Helena, Mont. – The Montana Public Service Commission voted 4-1 today to approve the license of Lyft, Inc., making it the second authorized Technology Network Carrier (TNC) in the state.
A similar license was granted to Raiser-MT, LLC (Uber) in December of 2015 after changes to state law earlier that year paved the way for app-based, ride-sharing companies to operate in Montana.
“In the past, existing operators held what amounted to a competitors veto over newcomers,” said Commissioner Travis Kavulla, R-Great Falls. “That is no longer the case, and today, any firm can compete, so long as they can demonstrate that they are a ‘fit’ operator.”
During the 20 day protest period last spring, the PSC received a single objection to Lyft’s application from Carrie Pintar, the owner of Amazing Taxi in Livingston.

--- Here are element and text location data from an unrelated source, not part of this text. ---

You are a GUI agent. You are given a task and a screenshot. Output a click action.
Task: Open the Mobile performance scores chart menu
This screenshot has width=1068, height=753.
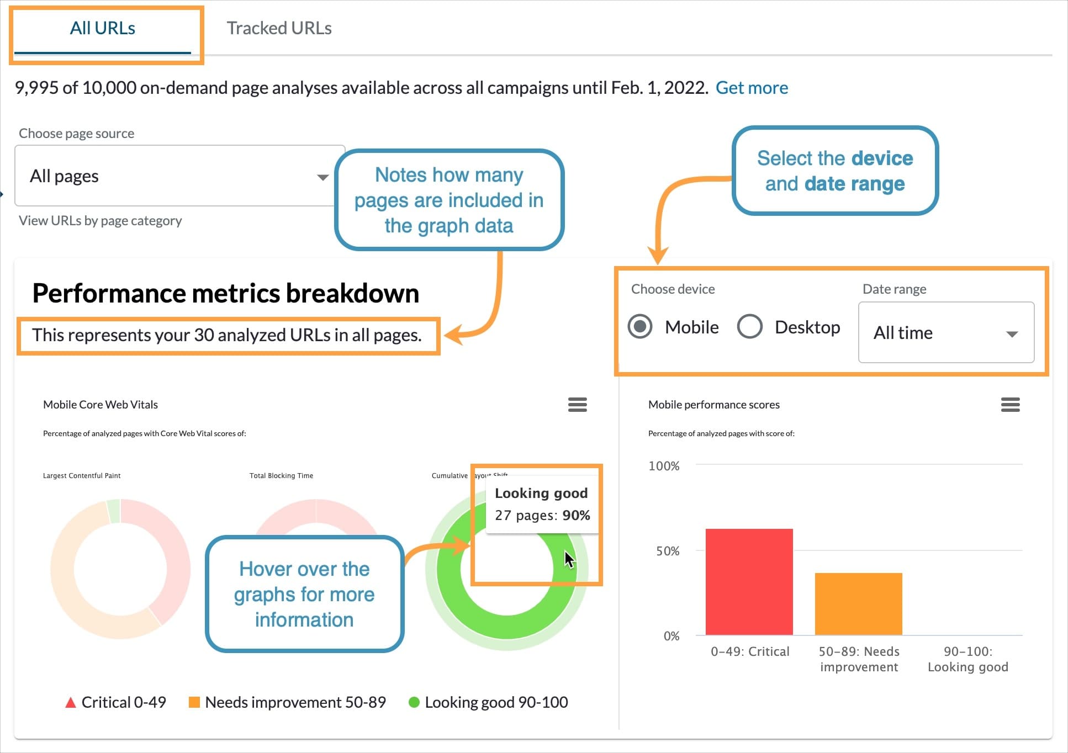1010,405
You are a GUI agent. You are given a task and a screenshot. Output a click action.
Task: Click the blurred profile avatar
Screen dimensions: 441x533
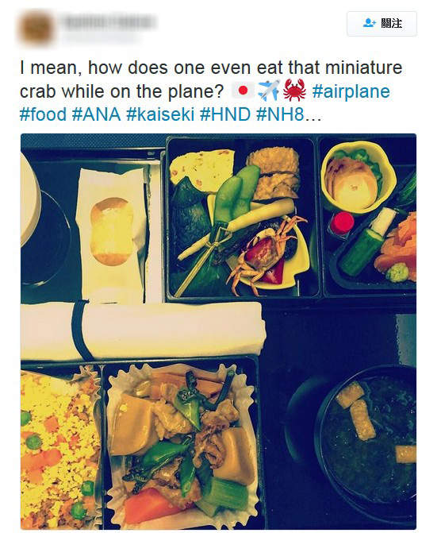[x=37, y=28]
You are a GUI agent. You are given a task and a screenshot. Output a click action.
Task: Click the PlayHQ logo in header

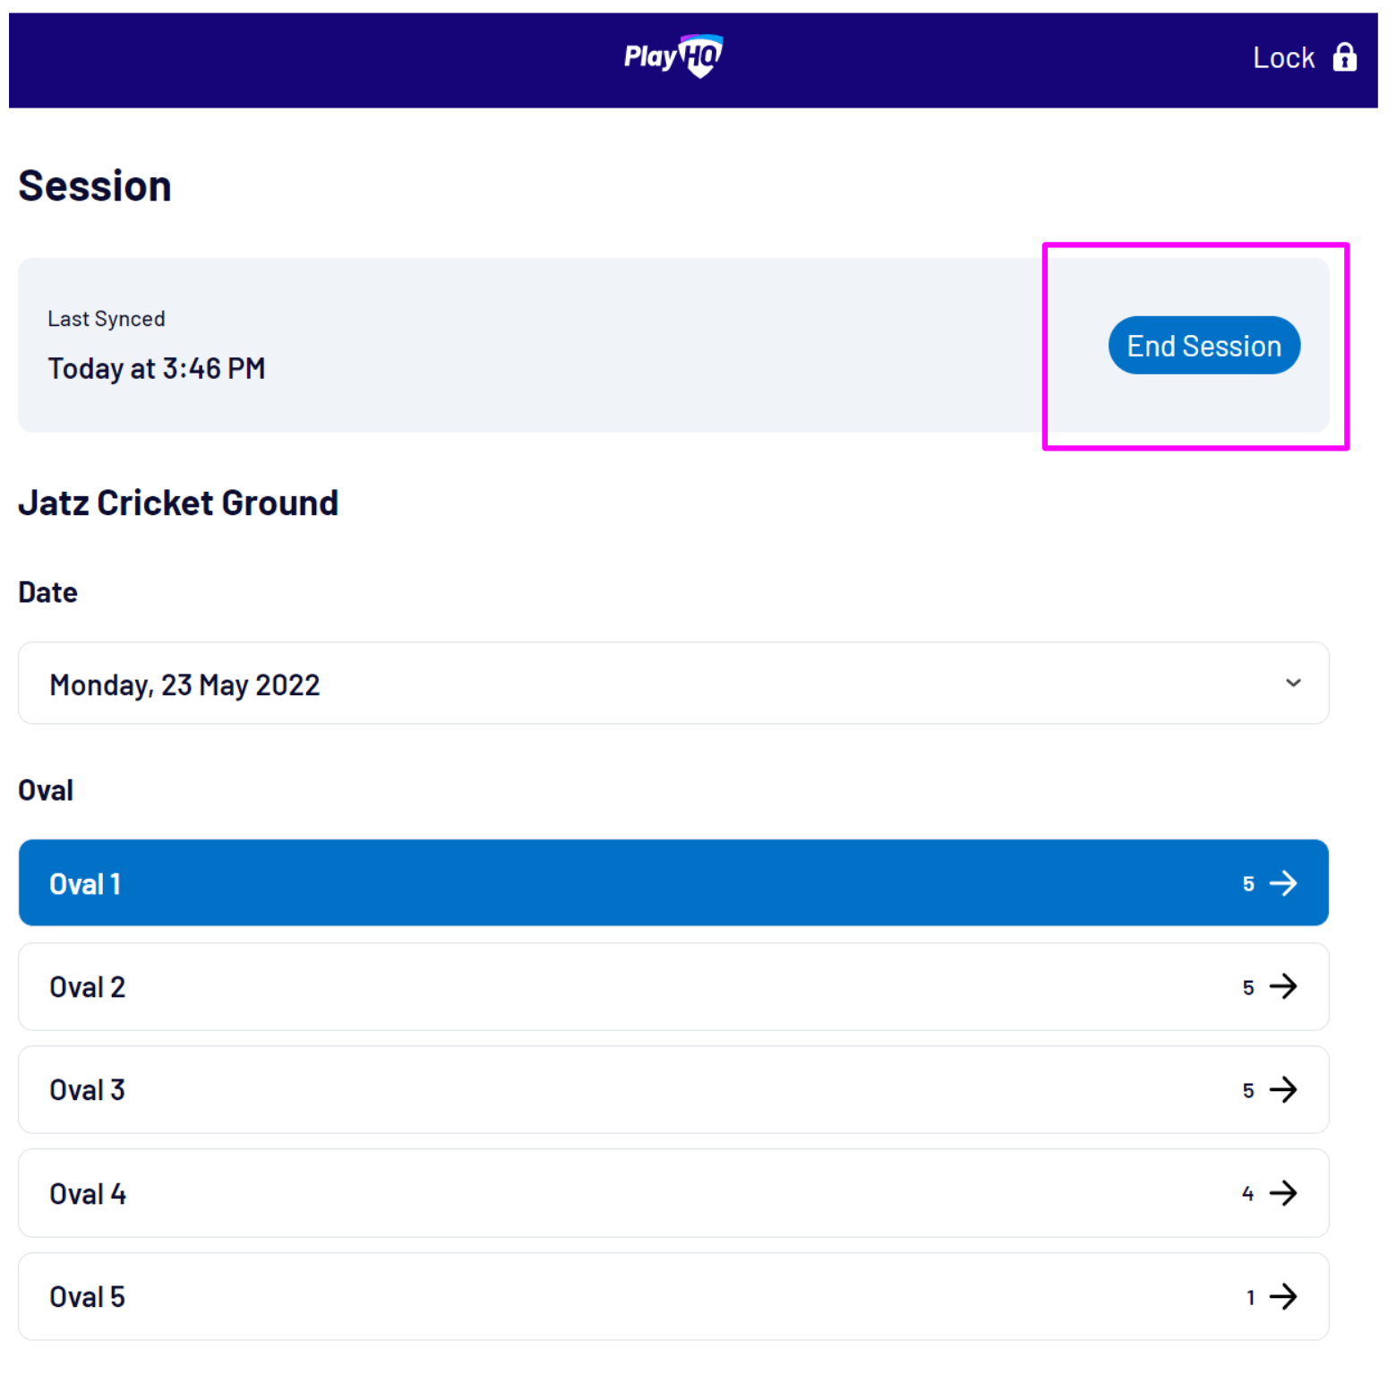point(673,57)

At a June hearing, Pintar called into question Lyft’s “fitness” to operate on the grounds that the company could not meet its legal obligations related to insurance.
By law, TNCs are required to carry minimum insurance coverage of $50,000 for death and bodily injury per person, $100,000 per incident, and $25,000 for property damage. When a driver is engaged in a pre-arranged ride, the requirements go up to $1 million for death, injury, or property damage as well as uninsured motorist coverage.

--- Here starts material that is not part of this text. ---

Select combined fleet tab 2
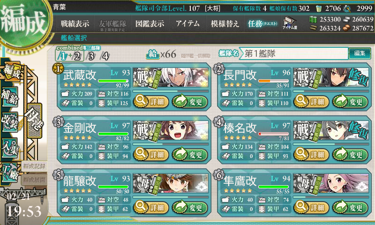Screen dimensions: 375x225 coord(77,56)
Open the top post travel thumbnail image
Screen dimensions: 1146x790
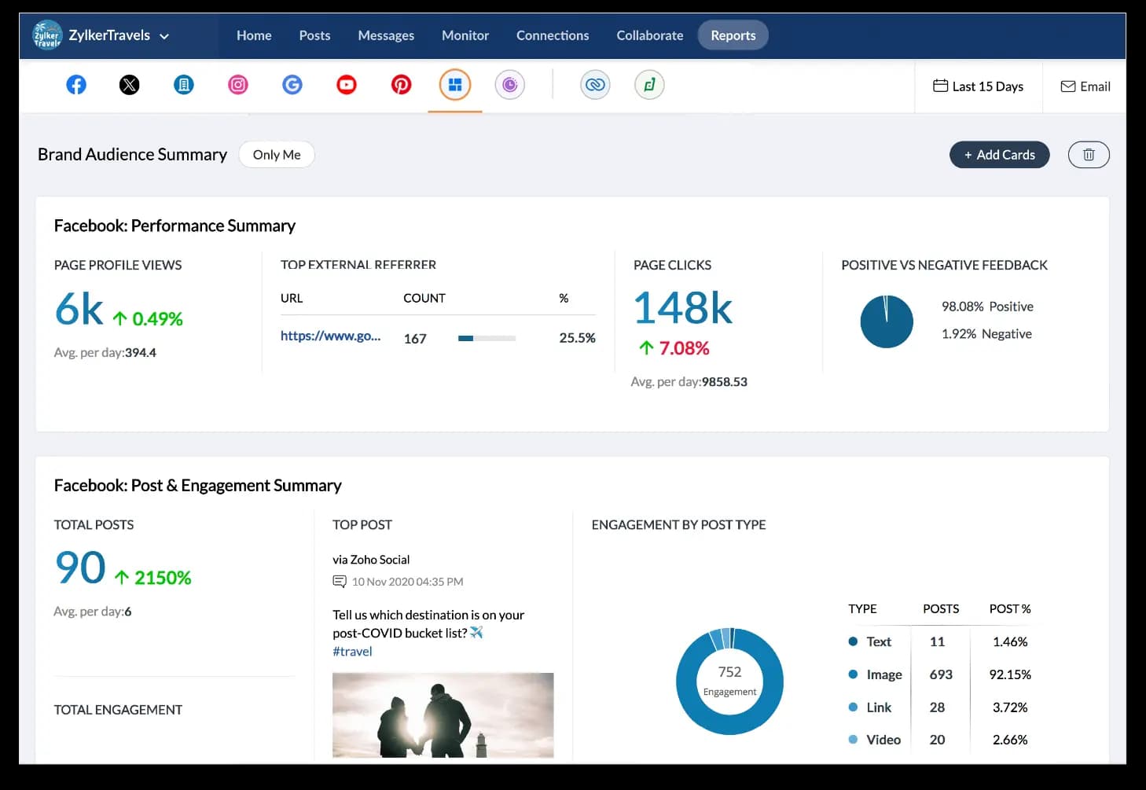[443, 715]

Pintar argued that Lyft’s insurance could be inactive in instances where a driver loses connection to the digital network while driving through a cellular dead-spot.
Upon questioning by the Commission, Lyft witness, Timothy Burr, testified that contrary to Pintar’s claims, “gaps in cellular service do not impact insurance coverage, as coverage exists from the moment the first passenger enters the vehicle until the last passenger exits during a prearranged ride.”
“The Commission is satisfied that Lyft has met all of the statutory requirements established by the Legislature, and is a fit, willing, and able operator,” said Chairman Brad Johnson, R-East-Helena.
Commissioner Bob Lake, R-Hamilton was the lone dissenting vote.
“As a regulator, my job is to ensure that essential services are there when they are needed most. Unlike existing regulated motor carriers, out-of-state corporations like Uber and Lyft operate with very little oversight from the PSC and they are not obligated to serve the public. I’m concerned that if these firms are allowed to squeeze out mom and pop taxi companies, critical portions of our population could be left without essential transportation services,” he said.
The approval of Lyft’s license is effective immediately and allows the company to begin operating right away.